Walker appeared in other movies, including "Joyride" (2001), "Timeline" (2003), "Into the Blue" and "Eight Below" (2006). Many of these were uneven at best, ridiculous at worst. But he occasionally found himself working with superior material and proved himself to be up to the task. One of his first notable film roles was as one of the residents of a sitcom world on the cusp of liberation in the acclaimed comedy-drama "Pleasantville" (1998). He later acquitted himself admirably amongst such heavy hitters as Susan Sarandon, Penelope Cruz and Alan Arkin in the little-seen holiday film "Noel" (2004) and Clint Eastwood cast him in "Flags of our Fathers" (2006), the American-centered half of his two-part exploration of the battle of Iwo Jima and its aftermath.

However, if I were to pick one film of his to seek out right away, it would have to be the jaw-dropping 2006 thriller "Running Scared," a film so determinedly demented from start to finish that even the most jaded of moviegoers—at least the ones who caught it during its sadly brief theatrical run—were agog at its excesses. Walker stars as a low-ranking mob thug charged with disposing of a gun that was used to shoot a corrupt cop during a drug deal gone bad. Before he can do so, a neighbor kid steals it to shoot his abusive father, and Walker has to track down both the kid and the gun, a search that leads to some of most lurid developments imaginable. As he did with the "Fast & the Furious" films, Walker provided a clear and relatable anchor for the madness around him. He reteamed with the film's writer-director, Wayne Kramer, for this year's "Pawn Shop Chronicles", and while the results weren't much to write home about, his performance as a drug-addled thug trying to pull himself together enough to pull off a robbery was one of its few highlights. 

Unlike other young actors who take their early success as an excuse for public misbehavior, Walker was someone whose on-screen persona as a nice guy seemed to carry over into his real life as well.

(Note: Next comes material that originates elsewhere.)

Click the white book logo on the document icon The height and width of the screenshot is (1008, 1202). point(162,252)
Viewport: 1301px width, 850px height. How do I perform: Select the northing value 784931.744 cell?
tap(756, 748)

One never heard him getting into drunken brawls or scrapes with paparazzi. I interviewed him a few years ago under some of the worst circumstances imaginable: the film he was plugging was awful beyond measure, and he was in the throes of a particularly nasty stomach virus. Not only did he insist on going through with the interview, he proved an engaging subject. He dutifully sold what he was there to sell, but was far more animated when talking about his hopes to work on more ambitious material in the vein of "Pleasantville." Such opportunities may have occurred as often as he might have liked, but in Walker's best work, he demonstrated enough care for his craft to suggest that he was in it for the long haul. 

Walker is survived by a daughter, Meadow Rain. Besides the still-in-production "Fast & Furious 7," he has two other films being readied for release. The first, "Hours," a drama in which he plays a father trying to rescue his prematurely-born daughter from a hospital under siege from Hurricane Katrina, is set for release on December 13. The second, "Brick Mansions," an English-language remake of the international action hit "District B13," is due to open sometime next year.